Development finance institutions are also among the initial investors, including the European Investment Bank (EIB) – with a US$40mn investment – and the UK government-backed FSD Africa Investments.

Additionally, local African lenders are backing the export finance fund, such as Anglo-South African bank Investec and South Africa’s Rand Merchant Bank.

“We are incredibly proud to have received support from our limited partners, who have backed our pioneering Export Finance Fund I. The current credit environment creates attractive opportunities for discerning investors, while addressing the urgent need for funding for climate-aligned infrastructure projects,” says Hussein Sefian, Acre’s CEO.

Acre plans to invest in 15 to 20 export credit agency (ECA)-backed projects worth up to US$2bn in four broad sectors, including renewable power; health, food and water scarcity; sustainable cities; and green transport.

The fund targets the down payment portion of ECA transactions in Sub-Saharan Africa, which generally represent 15% of a project’s total value and are financed through short-term bank loans.

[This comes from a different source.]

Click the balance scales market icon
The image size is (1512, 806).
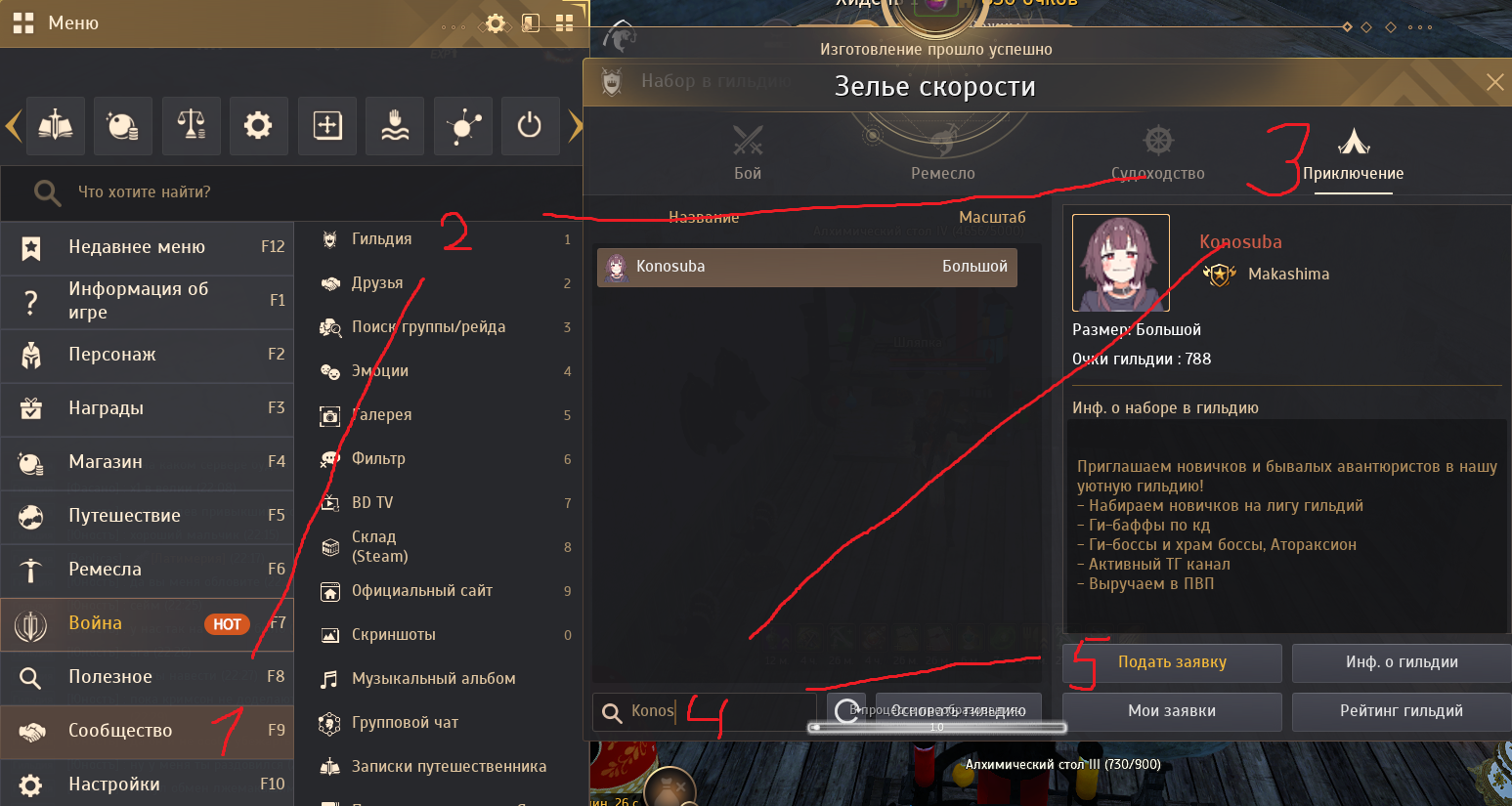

“While commercial banks typically fund the tranche guaranteed by an ECA… funding for the remaining 15% commercial debt tranche has been increasingly scarce. By providing specialist funding for this tranche, the fund will unlock transactions and mobilise US$5.60 of private sector capital for each dollar invested,” Acre says.

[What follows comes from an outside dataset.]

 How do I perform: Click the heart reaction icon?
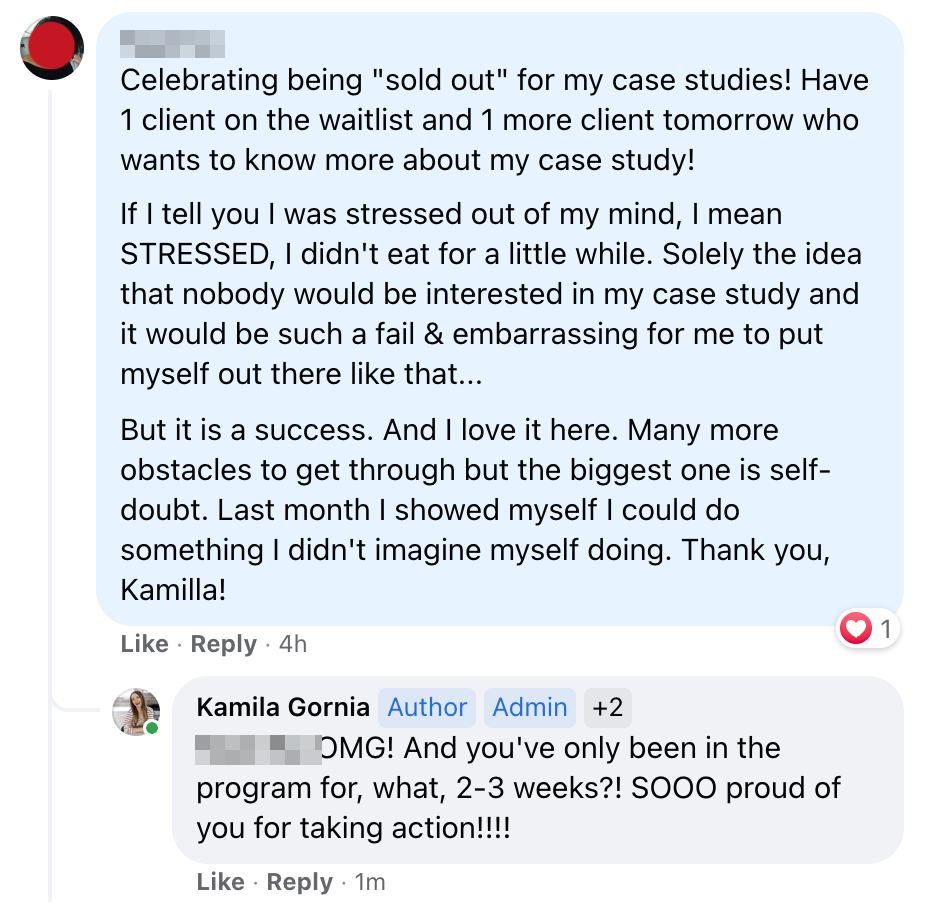click(856, 629)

Currently, the down payment portion for ECA-backed deals involving Africa sovereigns has been reduced to 5% of a contract’s value, following a temporary rule change within the OECD Arrangement on Officially Supported Export Credits.

The so-called down payment “common line” was first introduced in 2021 and participants of the OECD Arrangement – a ’gentlemen’s agreement’ that guides the terms and conditions of agencies from across Europe, North America and Asia – have twice opted to renew on an annual basis.

European banks argue the rule – which is due to expire in late 2024 – encourages business in riskier markets, such as Africa, by reducing the down payment burden for governments looking to build infrastructure projects.

In reducing the down payment obligation to 5%, the OECD Arrangement rule allows ECAs to cover up to 95% of a project’s value.

But it has also affected local African banks which say their business activity in the down payment market has shrunk.

In 2021, Acre Impact Capital secured catalytic investment from The Rockefeller Foundation and GuarantCo, which is part of the Private Infrastructure Development Group (PIDG) and funded by the governments of the UK, Switzerland, Australia and Sweden.

Acre says its fund will be primarily involved in high-volume ECA markets in Africa, though could also target those with historically less activity.